Kovár Petr, Melánová Klára, Zima Vítezslav, Benes Ludvík, Capková Pavla
Faculty of Mathematics and Physics, Charles University Prague, Ke Karlovu 3, 12116 Prague 2, Czech Republic.
J Colloid Interface Sci. 2008 Mar 1;319(1):19-24. doi: 10.1016/j.jcis.2007.10.060. Epub 2007 Dec 11.
Samples of Mg4Al2 layered double hydroxide (LDH) intercalated with p-methylbenzoate and p-bromobenzoate anions were prepared by reconstruction of calcined LDH. The interlayer arrangement of guests was investigated by molecular modeling combined with X-ray powder diffraction and thermogravimetry. Molecular modeling was carried out in a Cerius2 modeling environment. In both structures the guest anions adopt a nearly perpendicular arrangement of their long axis with respect to the host layers and they are anchored to the OH groups of the layers through COO* groups via electrostatic interactions. Molecular modeling revealed that both structures of the intercalates exhibit a certain disorder of guest anions in the interlayer space. In the case of LDH-p-methylbenzoate intercalate the anions tend to be situated in disordered rows, and the LDH-p-bromobenzoate intercalate exhibits a total disorientation of guest anions. A good agreement between calculated and measured X-ray diffraction patterns and between experimental and calculated basal spacings was obtained. In the LDH-p-methylbenzoate intercalate d exp=16.96 A and d calc=16.97 A, and in the case of LDH-p-bromobenzoate intercalate d exp=17.19 A and d calc=17.40 A.

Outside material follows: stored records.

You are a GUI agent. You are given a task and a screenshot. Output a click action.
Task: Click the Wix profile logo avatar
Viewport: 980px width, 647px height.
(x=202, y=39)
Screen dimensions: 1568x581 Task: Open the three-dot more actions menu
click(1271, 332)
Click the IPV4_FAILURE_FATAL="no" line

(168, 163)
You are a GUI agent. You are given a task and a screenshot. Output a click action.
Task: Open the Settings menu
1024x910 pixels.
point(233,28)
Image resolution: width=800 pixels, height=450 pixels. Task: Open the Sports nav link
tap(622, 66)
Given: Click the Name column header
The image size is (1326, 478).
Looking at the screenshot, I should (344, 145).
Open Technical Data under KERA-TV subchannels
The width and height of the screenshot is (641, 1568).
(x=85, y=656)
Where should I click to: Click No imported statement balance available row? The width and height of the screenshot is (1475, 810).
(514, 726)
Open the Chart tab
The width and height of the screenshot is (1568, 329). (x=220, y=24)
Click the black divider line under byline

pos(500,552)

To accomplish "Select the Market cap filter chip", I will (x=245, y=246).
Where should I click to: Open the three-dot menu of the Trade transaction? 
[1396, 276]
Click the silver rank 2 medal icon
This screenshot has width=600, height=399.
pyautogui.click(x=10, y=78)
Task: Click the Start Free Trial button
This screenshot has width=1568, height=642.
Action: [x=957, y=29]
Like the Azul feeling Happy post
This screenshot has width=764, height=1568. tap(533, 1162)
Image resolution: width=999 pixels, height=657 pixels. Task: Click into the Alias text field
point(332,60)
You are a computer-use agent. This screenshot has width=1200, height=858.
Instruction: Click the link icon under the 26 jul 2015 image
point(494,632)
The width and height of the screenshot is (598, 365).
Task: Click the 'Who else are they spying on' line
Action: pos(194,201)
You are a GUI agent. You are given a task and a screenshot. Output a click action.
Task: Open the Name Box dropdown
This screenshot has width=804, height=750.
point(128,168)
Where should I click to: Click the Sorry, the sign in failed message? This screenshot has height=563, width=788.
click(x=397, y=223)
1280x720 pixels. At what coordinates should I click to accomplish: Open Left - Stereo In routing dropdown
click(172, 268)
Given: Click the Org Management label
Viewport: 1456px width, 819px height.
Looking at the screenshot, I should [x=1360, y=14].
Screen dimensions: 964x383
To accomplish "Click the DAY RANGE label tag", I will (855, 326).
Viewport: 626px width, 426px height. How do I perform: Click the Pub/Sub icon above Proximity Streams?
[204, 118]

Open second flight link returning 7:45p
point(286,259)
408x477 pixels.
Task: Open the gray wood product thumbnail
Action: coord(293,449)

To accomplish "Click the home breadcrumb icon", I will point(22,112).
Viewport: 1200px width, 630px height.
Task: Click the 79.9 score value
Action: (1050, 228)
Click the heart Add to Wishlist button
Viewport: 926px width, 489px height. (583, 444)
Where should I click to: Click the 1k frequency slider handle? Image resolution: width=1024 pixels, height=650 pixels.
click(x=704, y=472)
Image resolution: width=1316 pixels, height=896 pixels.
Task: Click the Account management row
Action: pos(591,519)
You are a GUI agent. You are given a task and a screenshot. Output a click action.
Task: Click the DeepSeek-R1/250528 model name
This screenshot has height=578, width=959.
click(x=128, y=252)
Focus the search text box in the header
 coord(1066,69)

通过煅烧层状双氢氧化物(LDH)的重构制备了插层有对甲基苯甲酸根和对溴苯甲酸根阴离子的Mg4Al2层状双氢氧化物(LDH)样品。结合X射线粉末衍射和热重分析法,通过分子模拟研究客体的层间排列。分子模拟在Cerius2模拟环境中进行。在两种结构中,客体阴离子的长轴相对于主体层几乎呈垂直排列,并且它们通过COO*基团经由静电相互作用锚定在层的OH基团上。分子模拟表明,插层物的两种结构在层间空间中均表现出客体阴离子的一定无序性。在LDH-对甲基苯甲酸插层物的情况下,阴离子倾向于无序排列成行,而LDH-对溴苯甲酸插层物则表现出客体阴离子的完全取向无序。计算得到的和测量得到的X射线衍射图谱之间以及实验和计算得到的基面间距之间取得了良好的一致性。在LDH-对甲基苯甲酸插层物中,d exp = 16.96 Å且d calc = 16.97 Å,而在LDH-对溴苯甲酸插层物的情况下,d exp = 17.19 Å且d calc = 17.40 Å。